start

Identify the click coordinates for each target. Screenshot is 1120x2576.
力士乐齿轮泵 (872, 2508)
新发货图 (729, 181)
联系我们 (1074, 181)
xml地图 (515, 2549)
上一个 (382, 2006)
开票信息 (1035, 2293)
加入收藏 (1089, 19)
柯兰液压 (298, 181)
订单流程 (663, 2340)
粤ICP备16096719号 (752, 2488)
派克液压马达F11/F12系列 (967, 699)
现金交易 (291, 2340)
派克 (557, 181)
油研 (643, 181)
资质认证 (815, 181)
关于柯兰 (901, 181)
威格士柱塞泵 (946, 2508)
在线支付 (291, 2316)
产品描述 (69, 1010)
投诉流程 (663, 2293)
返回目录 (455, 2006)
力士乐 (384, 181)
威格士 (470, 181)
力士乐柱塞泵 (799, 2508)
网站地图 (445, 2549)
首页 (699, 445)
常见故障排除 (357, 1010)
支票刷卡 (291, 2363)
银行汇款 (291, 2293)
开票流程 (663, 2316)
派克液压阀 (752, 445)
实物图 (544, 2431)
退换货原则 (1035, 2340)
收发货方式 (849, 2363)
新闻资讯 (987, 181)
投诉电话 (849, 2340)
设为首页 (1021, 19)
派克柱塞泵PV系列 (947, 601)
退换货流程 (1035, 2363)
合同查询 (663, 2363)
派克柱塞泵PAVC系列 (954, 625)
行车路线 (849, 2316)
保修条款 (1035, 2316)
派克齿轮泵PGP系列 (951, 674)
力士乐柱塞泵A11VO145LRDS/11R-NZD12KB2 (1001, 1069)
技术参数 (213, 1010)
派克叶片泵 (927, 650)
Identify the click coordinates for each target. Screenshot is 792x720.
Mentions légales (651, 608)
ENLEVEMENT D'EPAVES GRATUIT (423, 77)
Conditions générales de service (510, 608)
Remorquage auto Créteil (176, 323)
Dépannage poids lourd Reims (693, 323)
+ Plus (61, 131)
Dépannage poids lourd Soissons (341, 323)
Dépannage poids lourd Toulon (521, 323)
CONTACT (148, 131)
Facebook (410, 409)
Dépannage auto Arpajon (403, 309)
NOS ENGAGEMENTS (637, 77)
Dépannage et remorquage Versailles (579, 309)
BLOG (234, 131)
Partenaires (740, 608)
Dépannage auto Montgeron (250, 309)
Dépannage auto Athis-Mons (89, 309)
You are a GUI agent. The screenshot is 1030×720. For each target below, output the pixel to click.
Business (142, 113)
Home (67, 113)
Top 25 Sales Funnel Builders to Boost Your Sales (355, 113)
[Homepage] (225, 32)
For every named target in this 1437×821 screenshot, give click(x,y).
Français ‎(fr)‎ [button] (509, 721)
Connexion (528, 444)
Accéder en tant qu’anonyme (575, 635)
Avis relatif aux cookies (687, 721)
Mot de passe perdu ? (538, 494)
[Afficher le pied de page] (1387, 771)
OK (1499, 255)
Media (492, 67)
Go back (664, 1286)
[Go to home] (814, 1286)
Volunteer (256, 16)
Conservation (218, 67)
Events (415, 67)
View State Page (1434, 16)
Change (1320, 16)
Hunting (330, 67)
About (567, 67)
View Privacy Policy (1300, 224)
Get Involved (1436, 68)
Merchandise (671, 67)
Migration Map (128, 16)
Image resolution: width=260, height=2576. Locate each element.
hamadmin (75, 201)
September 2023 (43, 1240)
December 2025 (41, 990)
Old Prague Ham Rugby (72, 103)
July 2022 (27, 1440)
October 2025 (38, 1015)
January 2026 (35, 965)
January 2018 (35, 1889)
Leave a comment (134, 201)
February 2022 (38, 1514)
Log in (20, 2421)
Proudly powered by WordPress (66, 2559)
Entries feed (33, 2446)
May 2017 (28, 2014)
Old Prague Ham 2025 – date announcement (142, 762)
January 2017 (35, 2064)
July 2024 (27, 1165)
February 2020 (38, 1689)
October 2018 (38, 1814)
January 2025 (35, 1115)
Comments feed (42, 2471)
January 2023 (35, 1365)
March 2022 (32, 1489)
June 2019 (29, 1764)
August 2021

end

**Given problem**. Please copy all the material above word for word, keeping every line as it stands.

**Complete output**.
Identify the click coordinates for each target. Screenshot is 1120x2576.
力士乐齿轮泵 (872, 2508)
新发货图 (729, 181)
联系我们 (1074, 181)
xml地图 (515, 2549)
上一个 (382, 2006)
开票信息 (1035, 2293)
加入收藏 (1089, 19)
柯兰液压 (298, 181)
订单流程 (663, 2340)
粤ICP备16096719号 (752, 2488)
派克液压马达F11/F12系列 (967, 699)
现金交易 (291, 2340)
派克 (557, 181)
油研 (643, 181)
资质认证 (815, 181)
关于柯兰 (901, 181)
威格士柱塞泵 (946, 2508)
在线支付 (291, 2316)
产品描述 (69, 1010)
投诉流程 (663, 2293)
返回目录 (455, 2006)
力士乐 (384, 181)
威格士 (470, 181)
力士乐柱塞泵 (799, 2508)
网站地图 (445, 2549)
首页 (699, 445)
常见故障排除 (357, 1010)
支票刷卡 (291, 2363)
银行汇款 (291, 2293)
开票流程 (663, 2316)
派克液压阀 (752, 445)
实物图 (544, 2431)
退换货原则 (1035, 2340)
收发货方式 (849, 2363)
新闻资讯 (987, 181)
投诉电话 (849, 2340)
设为首页 (1021, 19)
派克柱塞泵PV系列 (947, 601)
退换货流程 (1035, 2363)
合同查询 (663, 2363)
派克柱塞泵PAVC系列 (954, 625)
行车路线 (849, 2316)
保修条款 (1035, 2316)
派克齿轮泵PGP系列 (951, 674)
力士乐柱塞泵A11VO145LRDS/11R-NZD12KB2 (1001, 1069)
技术参数 (213, 1010)
派克叶片泵 (927, 650)
Identify the click coordinates for each target. Screenshot is 792x720.
Mentions légales (651, 608)
ENLEVEMENT D'EPAVES GRATUIT (423, 77)
Conditions générales de service (510, 608)
Remorquage auto Créteil (176, 323)
Dépannage poids lourd Reims (693, 323)
+ Plus (61, 131)
Dépannage poids lourd Soissons (341, 323)
Dépannage poids lourd Toulon (521, 323)
CONTACT (148, 131)
Facebook (410, 409)
Dépannage auto Arpajon (403, 309)
NOS ENGAGEMENTS (637, 77)
Dépannage et remorquage Versailles (579, 309)
BLOG (234, 131)
Partenaires (740, 608)
Dépannage auto Montgeron (250, 309)
Dépannage auto Athis-Mons (89, 309)
You are a GUI agent. The screenshot is 1030×720. For each target below, output the pixel to click.
Business (142, 113)
Home (67, 113)
Top 25 Sales Funnel Builders to Boost Your Sales (355, 113)
[Homepage] (225, 32)
For every named target in this 1437×821 screenshot, give click(x,y).
Français ‎(fr)‎ [button] (509, 721)
Connexion (528, 444)
Accéder en tant qu’anonyme (575, 635)
Avis relatif aux cookies (687, 721)
Mot de passe perdu ? (538, 494)
[Afficher le pied de page] (1387, 771)
OK (1499, 255)
Media (492, 67)
Go back (664, 1286)
[Go to home] (814, 1286)
Volunteer (256, 16)
Conservation (218, 67)
Events (415, 67)
View State Page (1434, 16)
Change (1320, 16)
Hunting (330, 67)
About (567, 67)
View Privacy Policy (1300, 224)
Get Involved (1436, 68)
Merchandise (671, 67)
Migration Map (128, 16)
Image resolution: width=260, height=2576. Locate each element.
hamadmin (75, 201)
September 2023 (43, 1240)
December 2025 (41, 990)
Old Prague Ham Rugby (72, 103)
July 2022 (27, 1440)
October 2025 (38, 1015)
January 2026 (35, 965)
January 2018 (35, 1889)
Leave a comment (134, 201)
February 2022 (38, 1514)
Log in (20, 2421)
Proudly powered by WordPress (66, 2559)
Entries feed (33, 2446)
May 2017 (28, 2014)
Old Prague Ham 2025 – date announcement (142, 762)
January 2017 (35, 2064)
July 2024 (27, 1165)
February 2020 (38, 1689)
October 2018 (38, 1814)
January 2025 (35, 1115)
Comments feed (42, 2471)
January 2023 (35, 1365)
March 2022 (32, 1489)
June 2019 (29, 1764)
August 2021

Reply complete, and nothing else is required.